Move over, Shakira, there’s a new BAB (badass bitch)™ in town. And by “new” I mean she was born roughly 700 years ago, and by “town” I mean medieval England, but still, potato/potabo. Enter Isabella of France, wife of King Edward II of England. Gurl had some mad haters in her time, and the shade they were throwing in the 14th century casts a longass shadow. Even though she was noted for her beauty, intelligence, and diplomacy, just because, like *one* time, she usurped her husband’s throne, probably had him murdered, and co-ruled with her lover, she has forever been labeled as The She-Wolf of France, and drawn as a manipulative, sadistic, vain, femme fatale. Whatever. Fuckem. Bitches Get Stuff Done.
So our weebaby scandalite is born probably in 1295, daughter of King Philip Eye-Vee of France, ruler of the most powerful state in Western Europe at the time. All of her brothers became kings, and, as was customary, Isabella was promised as an infanta to Edward II (New Moon) of England. Edward’s father (Edward Twilight, whom you know from the 1995 pre-meltdown Mel Gibson classic, Braveheart as “that old guy in the crown”), for some reason which Wikipedia did not make clear to me, tried to dissolve the union several times before his death. But, once he kicked it in 1307, the 23-year-old Edward and the 12-year-old Isabella were free to pursue wedded bliss.
Why? Because Edward was gayer than Christmas, that’s why.
Well, no—Edward was most likely bisexual, as he and Isabella did eventually have four children, and he had at least one illegimate son by an unknown woman (which I like to imagine means she was a ghost, kind of like Patrick Swayze was that one time), and there is considerable scholarly debate over whether Edward actually had romantic relationships with men (fueled not least by issues of interpreting concepts of medieval sexuality, homosexuality, and male friendship [and for an awesome introduction to these queries, plus a bit of academic titillation, check this nifty volume]). But still, the warning signs were there right from the start that Edward’s spankbank wasn’t filled exclusively with sweet, sweet ladybits.
Just quick, let’s have a tidge of context about Edward: though he was a strapping young buck, the heir apparent apparently shied from traditional kingly pursuits such as jousting, hunting, warfare, bloodshed, mayhem, and dick-measuring contests, in favor music, poetry, and “rural crafts.” Edward had a special little hole (in his heart) that was plugged by a nobleman named Piers Gaveston.
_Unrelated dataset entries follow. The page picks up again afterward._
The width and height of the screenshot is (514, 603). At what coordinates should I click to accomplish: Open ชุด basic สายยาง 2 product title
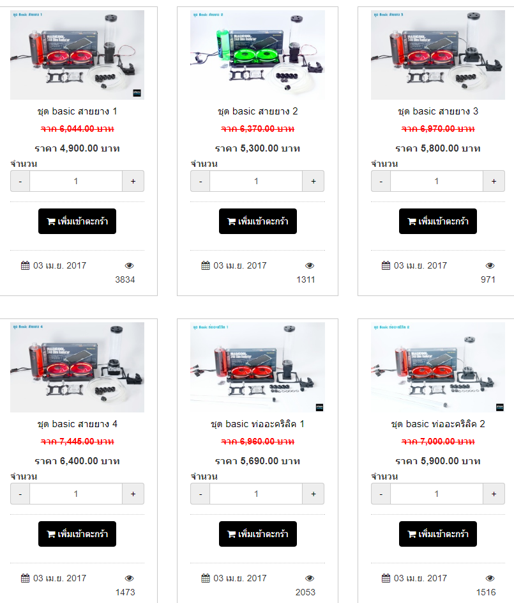(257, 111)
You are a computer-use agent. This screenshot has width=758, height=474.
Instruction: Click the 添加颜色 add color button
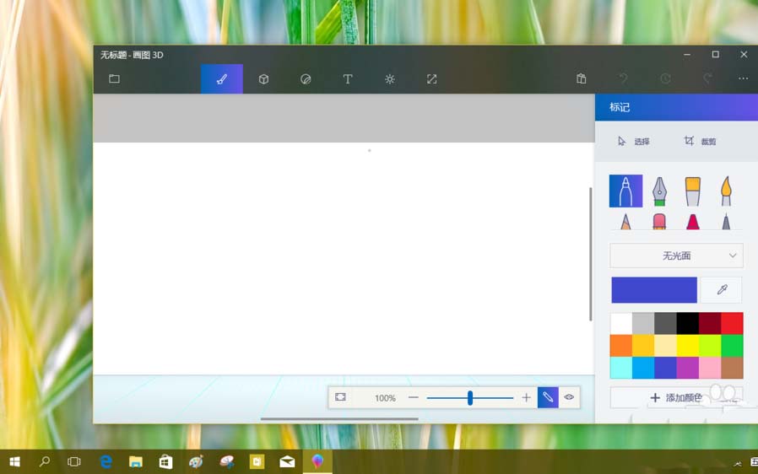tap(676, 397)
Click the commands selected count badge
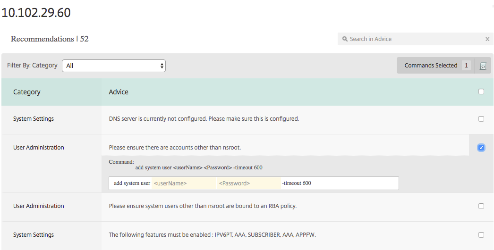Viewport: 494px width, 250px height. click(466, 66)
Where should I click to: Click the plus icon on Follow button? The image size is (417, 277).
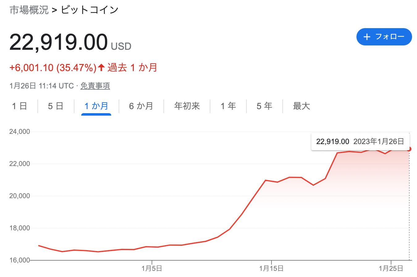tap(367, 37)
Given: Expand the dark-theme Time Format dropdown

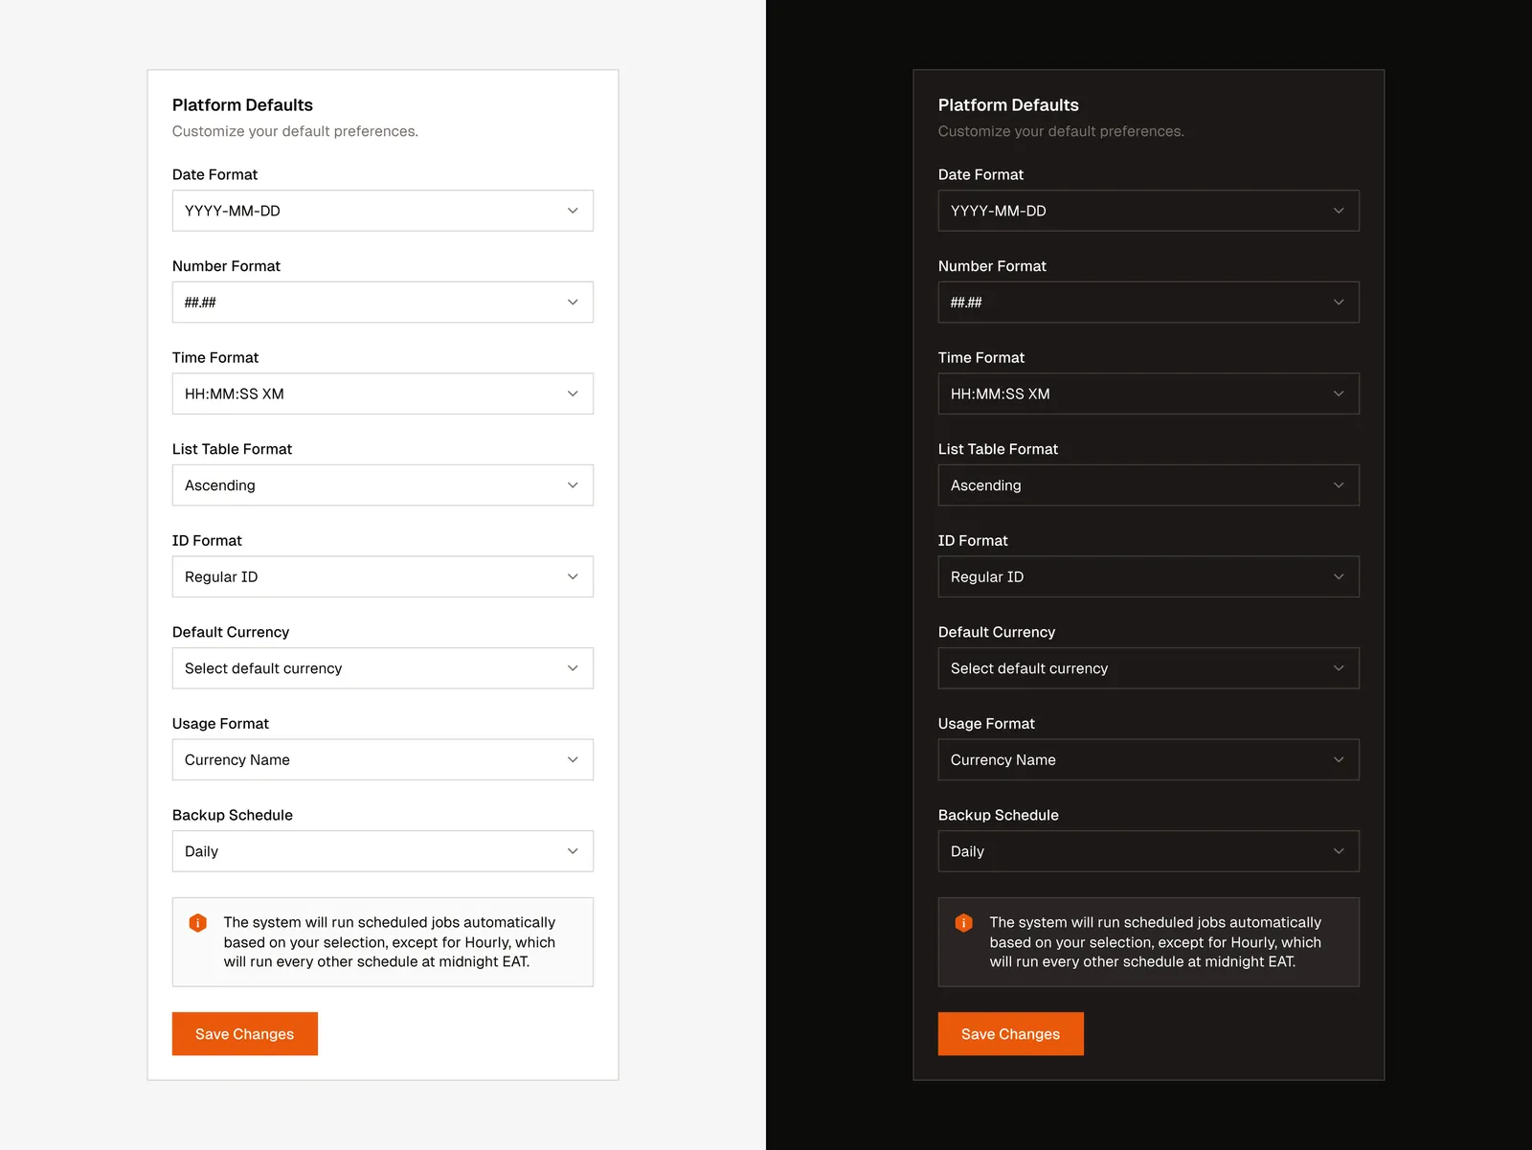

Apparently, “as soon as the king’s son (Edward II) saw him, he fell so much in love that he entered upon an enduring compact with him”—which is sweet and all, but hanging on the arm of another dude like you’re the hottest wife in Stepford is 200% not cool in 1300. Edward I banished Gaveston a bunch of times to try to unhook his whore talons from Edward II, but I guess as soon as the king kicked it, Jr. saw this as an opportunity to not only marry his supahrich child-bride, but also debut his boytoy in one big ol’ “fuck you, dad, you’re dead” fell-swoop.
At her marriage banquet, Izzie watched all her presents given to Gaveston (I mean really, one man can only use so many chip n’ dips), and at her coronation, the halls were hung with custom tapestries bearing the coats of arms of Edward and Gaveston. …If TLC had gone all Four Weddings on that biznass, I’m pretty sure even Isabella’s sister wives would have given her pity points. That shit’s rough.
Isabella apparently resigned herself to a life of neglect and humiliation in the wake of her husband’s brazen hussiness. She befriended Gaveston’s wife and I assume they spent lots of hours bitching about their sham marriages in their finely illuminated Burn Book of Hours.
BUT, after merely four winters of discontent, in 1312, tensions between Edward and his barons over Gaveston’s power in court had reached a boiling point. After being banished once again by the peerage, and recalled once again by Edward, Piers was finally kidnapped by a couple of earls, who handed him over to a couple of Welshmen, who promptly rid the world of that turbulent puff.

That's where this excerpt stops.